6. method according to claim 1, wherein the distribution of the space in step a is the variable array opening space of CPU and the GPU being dynamically each node,

Space distribution on CPU also includes: on the primary node the position of all particles and speed are carried out space distribution.

7. method according to claim 1, wherein in step a, parameter is read in is read in relevant physical parameter on each node from the file being stored in hard disk, including material information, corresponding potential parameter and PKA information.

8. method according to claim 1, wherein in step a, the generation of material structure and the setting of particle initial position are different because of the difference of relaxation and cascade process,

If relaxation, generate particle initial position according to lattice structure, if cascade, directly the position of particle after relaxation is read in.

9. method according to claim 1, wherein step a also includes task distribution, for the position of the particle obtained on host node and speed are evenly distributed to each node by MPI interface protocol.

10. method according to claim 1, wherein in step b, dynamically each node division grid includes: after the three-dimensional lattice structure produced is carried out stress and strain model, by x, y, z direction serial number, sum and node total number according to grid carry out linear partition according to the principle of load balance, the node corresponding to find out each grid.

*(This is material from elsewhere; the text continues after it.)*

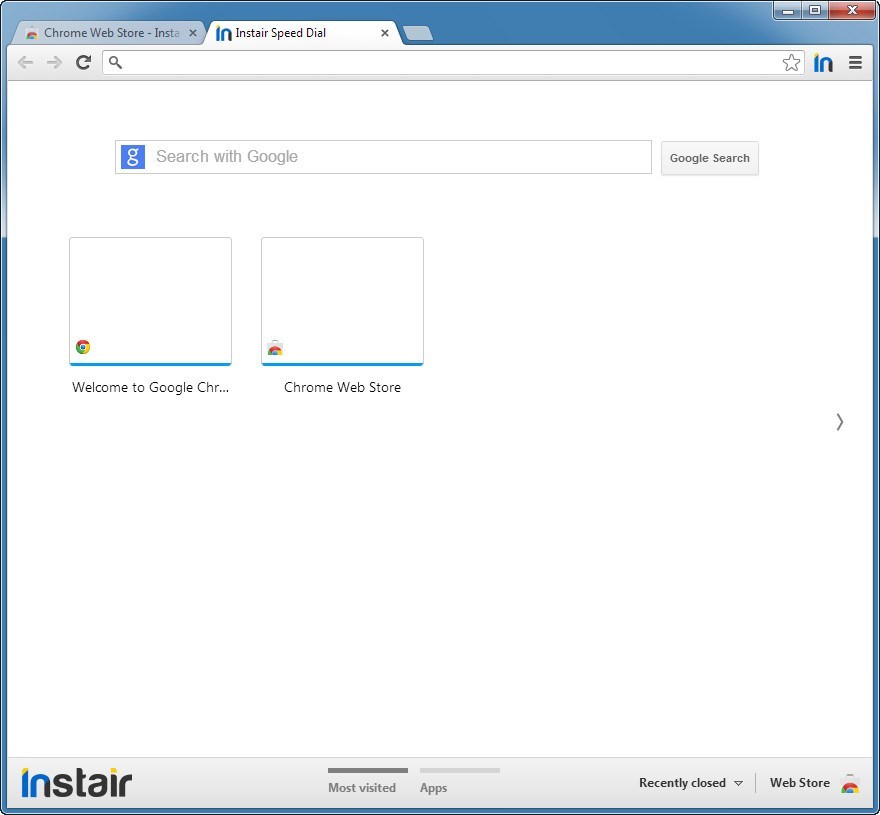Image resolution: width=880 pixels, height=815 pixels.
Task: Click the back navigation arrow
Action: pos(25,62)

11. method according to claim 1, wherein step c and d is mutual, specifically includes:

According to particle coordinate, the GPU of each node calculates the grid numbering that particle is corresponding；

GPU finds out not at the particle of node belonging to this GPU, and be transferred to other nodes of correspondence by MPI communication mechanism；

According to grid numbering, particle position, speed, acceleration on each node are ranked up；

The particle information of overlay region is sent to other nodes of correspondence；And

Find the starting and ending position of handled particle on each node.

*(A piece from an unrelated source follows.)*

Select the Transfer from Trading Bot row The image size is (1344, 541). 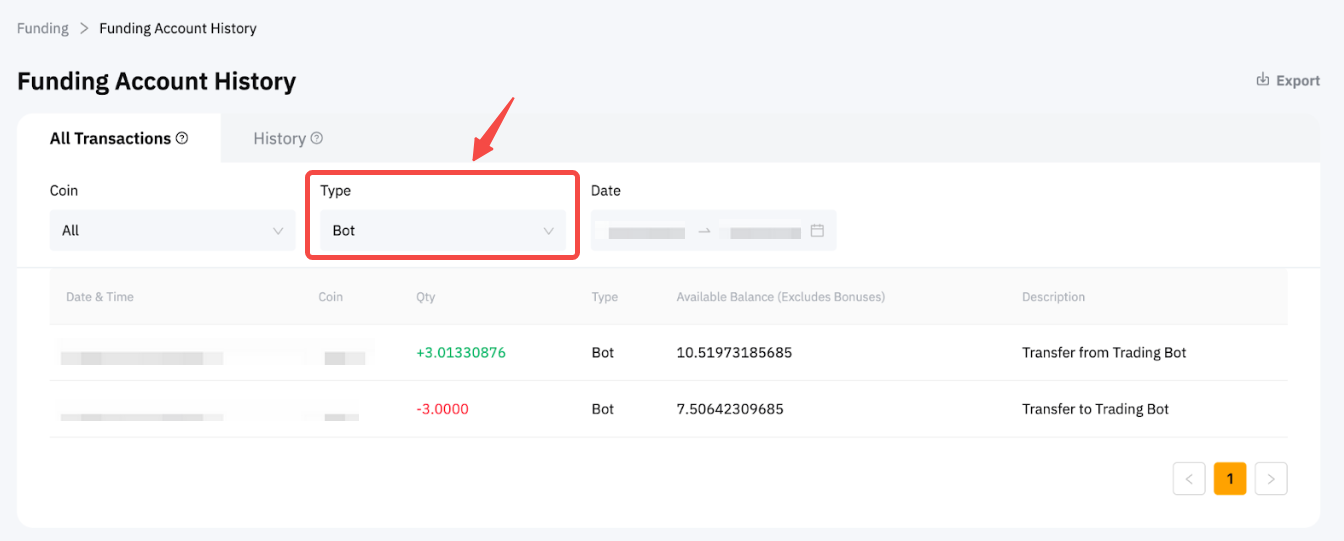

12. method according to claim 1, wherein the time step in step e is that maximum time step-length, ceiling capacity block and maximum distance blocks minimum that of middle required time.

13. method according to claim 12, wherein by first trying to achieve extreme value on each node, then try to achieve internodal extreme value, obtain maximum time step-length, ceiling capacity blocks and maximum distance blocks minimum that of middle required time.

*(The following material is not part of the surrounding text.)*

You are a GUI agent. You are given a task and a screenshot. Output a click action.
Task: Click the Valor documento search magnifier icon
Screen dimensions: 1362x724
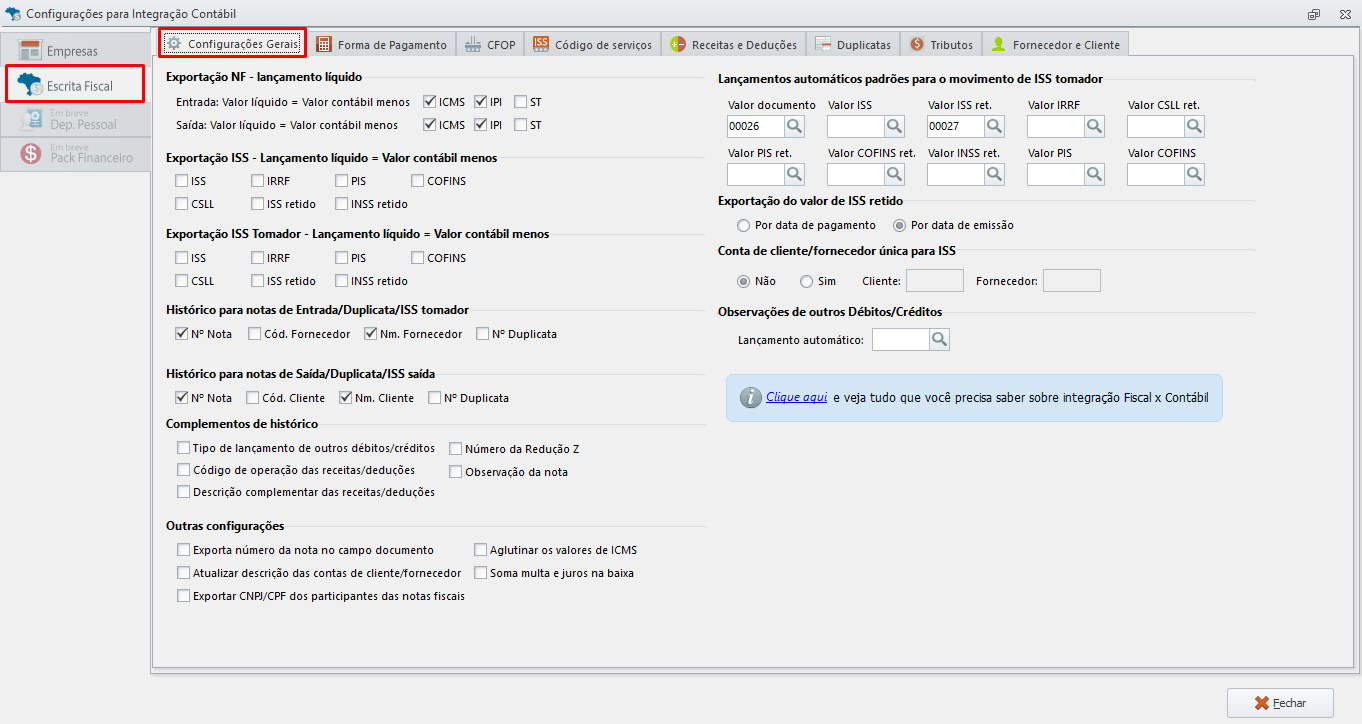[x=794, y=126]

14. method according to claim 1, wherein each GPU on each node includes multiple stream handles of carrying out parallel processing, one particle of each stream handle alignment processing.

15. method according to claim 1, wherein in step h, the stress of particle includes the stress in x, y, z direction, namely between particle with all particles around pair potential, particle and embed gesture between electronics, correction term is added the total stress the obtaining particle projection in x, y, z direction, by total stress of following steps calculating particle:

Array based on sequence, allow the stream handle on GPU travel through all particles in the grid at this particle place and adjacent 26 grids thereof continuously, calculate their distance respectively and then calculate electron density corresponding to this particle and the contribution of electron density non-cyanide leaching part corresponding to this particle；

Calculated embedding gesture and the derivative thereof of particle by calculated electron density, closely calculate correction term and the derivative thereof of particle；

Based on the array of sequence, allow the stream handle on GPU travel through all particles in this particle place grid and adjacent 26 continuously, calculate their distance respectively, the derivative according to pair potential potential function calculated between two particle and pair potential；And

The pair potential of all to particle and surrounding particles, embedding gesture and correction term are added the total stress obtaining particle, and then are projected out the stress in x, y, z direction.